Element lookup records:
__________________________________________________

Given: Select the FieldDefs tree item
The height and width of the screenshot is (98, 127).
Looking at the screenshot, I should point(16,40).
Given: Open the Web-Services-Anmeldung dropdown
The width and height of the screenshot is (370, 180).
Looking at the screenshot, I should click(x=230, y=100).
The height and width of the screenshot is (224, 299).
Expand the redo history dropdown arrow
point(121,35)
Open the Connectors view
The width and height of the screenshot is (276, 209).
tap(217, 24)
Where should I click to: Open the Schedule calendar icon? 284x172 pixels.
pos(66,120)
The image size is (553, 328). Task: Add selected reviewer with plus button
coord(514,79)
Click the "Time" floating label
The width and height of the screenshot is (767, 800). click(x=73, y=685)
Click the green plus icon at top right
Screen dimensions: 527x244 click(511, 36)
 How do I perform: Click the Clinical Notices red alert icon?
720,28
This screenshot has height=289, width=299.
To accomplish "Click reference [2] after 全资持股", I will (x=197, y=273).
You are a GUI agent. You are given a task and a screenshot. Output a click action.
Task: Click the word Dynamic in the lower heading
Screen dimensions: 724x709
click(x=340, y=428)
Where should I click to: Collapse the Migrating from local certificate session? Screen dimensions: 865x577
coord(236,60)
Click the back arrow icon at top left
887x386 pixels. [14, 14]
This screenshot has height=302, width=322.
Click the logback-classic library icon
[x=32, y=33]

__________________________________________________

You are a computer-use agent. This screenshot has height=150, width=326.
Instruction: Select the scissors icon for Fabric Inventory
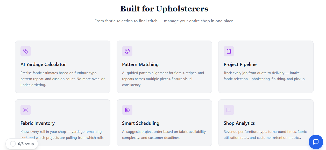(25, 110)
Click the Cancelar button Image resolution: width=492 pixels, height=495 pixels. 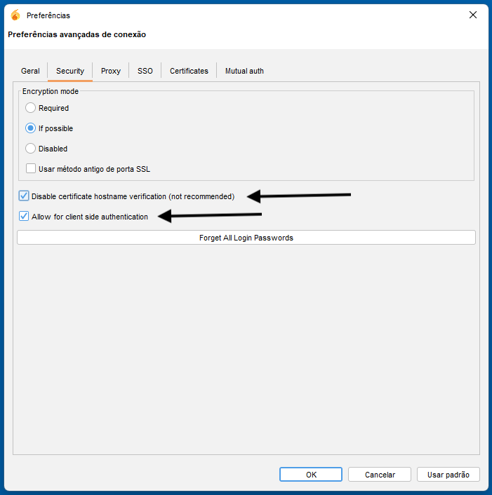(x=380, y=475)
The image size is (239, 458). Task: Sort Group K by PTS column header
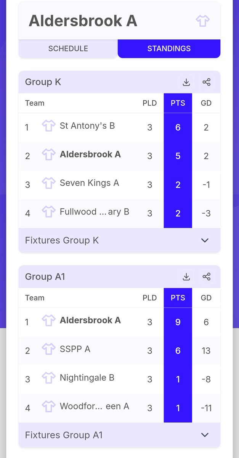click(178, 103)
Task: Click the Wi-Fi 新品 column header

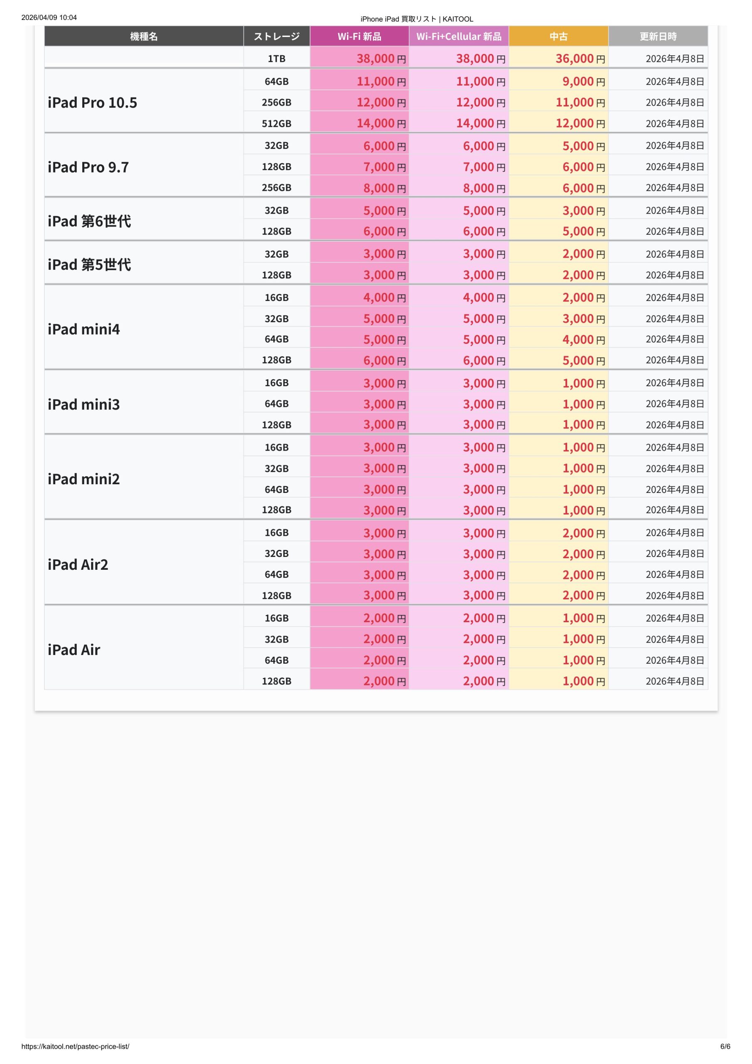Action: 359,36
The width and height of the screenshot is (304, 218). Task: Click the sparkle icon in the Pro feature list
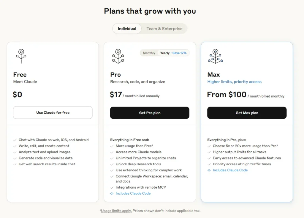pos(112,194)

__________________________________________________

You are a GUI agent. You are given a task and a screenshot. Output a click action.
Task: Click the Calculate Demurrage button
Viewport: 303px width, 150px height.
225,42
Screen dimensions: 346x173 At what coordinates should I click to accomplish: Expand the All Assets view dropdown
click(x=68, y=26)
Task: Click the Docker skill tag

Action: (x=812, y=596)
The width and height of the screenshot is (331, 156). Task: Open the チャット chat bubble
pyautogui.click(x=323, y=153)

__________________________________________________

What you will do » Please copy out the part of the items that opens with the line containing "The width and height of the screenshot is (331, 156)." and closes with the line containing "pyautogui.click(x=323, y=153)", reproducing each line without any change.

Exercise response »
The width and height of the screenshot is (331, 156). Task: Open the チャット chat bubble
pyautogui.click(x=323, y=153)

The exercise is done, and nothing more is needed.